27. Viewed from any angle, this court comes to the conclusion that the judgment of the trial court convicting the appellant herein/A3 and punishing him for an offence punishable under Section 325 IPC instead of Section 307 is defective, infirm, unsustainable in law and hence liable to be set aside in this appeal. Resultantly, the appellant herein/A3 shall be totally acquitted of the said charge giving the benefit of doubt.

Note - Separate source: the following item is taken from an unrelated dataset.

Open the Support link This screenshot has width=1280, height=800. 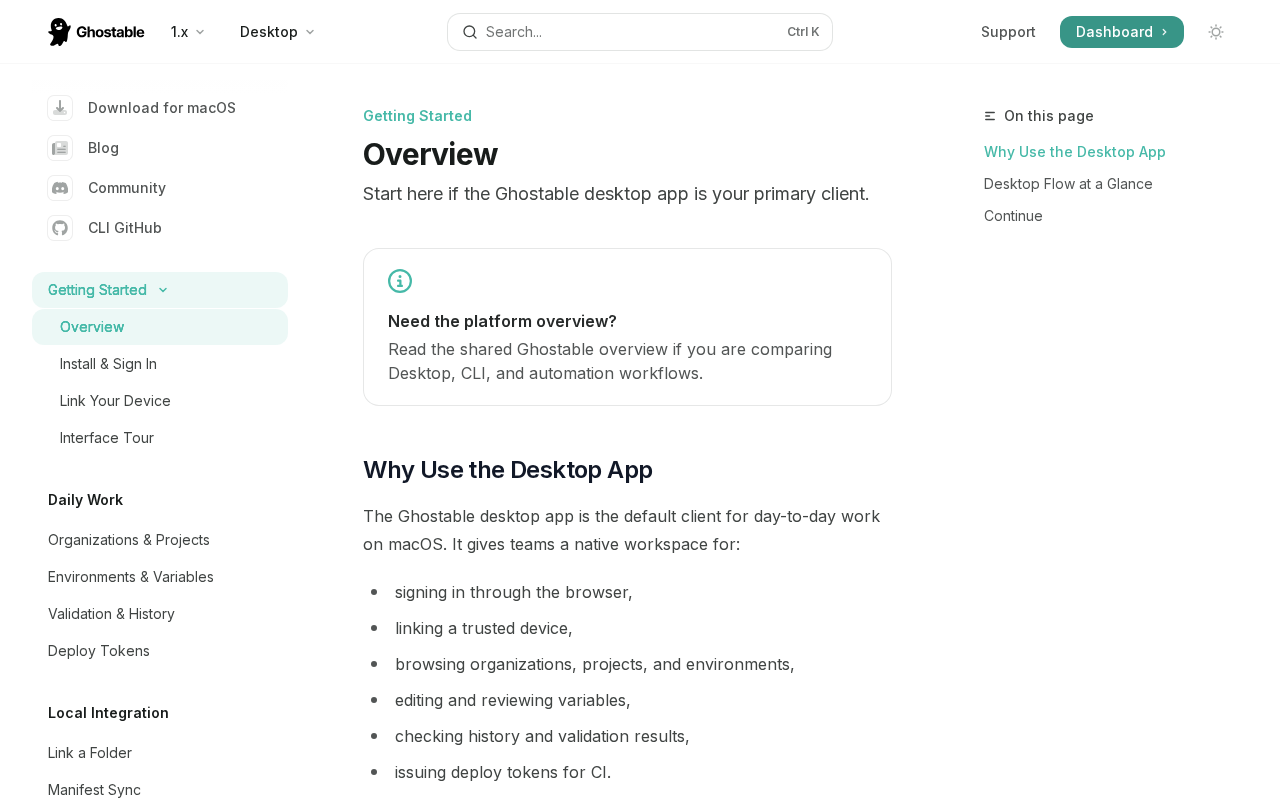point(1008,32)
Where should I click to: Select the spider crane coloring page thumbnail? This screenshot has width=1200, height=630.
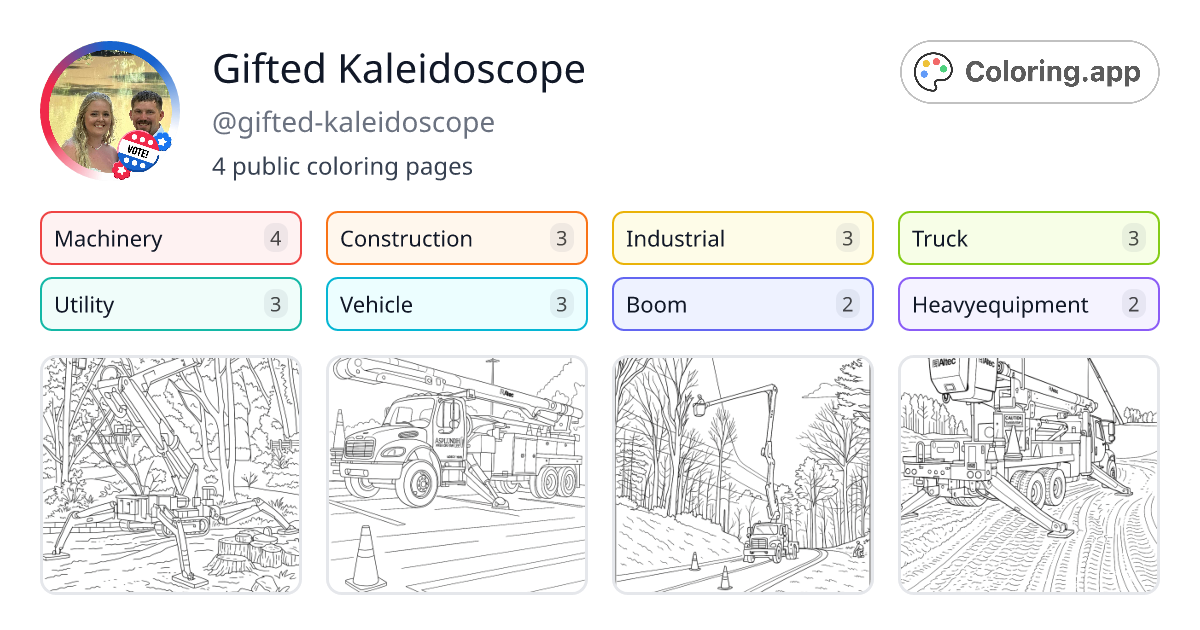[170, 474]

28. In the result, the appeal succeeds and the same is allowed. The conviction of the appellant herein/A3 for an offence punishable under Section 325 IPC and the sentence imposed by the court below are set aside and the appellant herein/A3 is totally acquitted of the offence with which he stood charged, namely an offence under Section 307 IPC holding him not guilty of even a lesser offence punishable under Section 325 IPC. The fine amount, if any paid by the appellant shall be refunded to him.
asr/ To
1. The Additional District Sessions Judge, Chidambaram.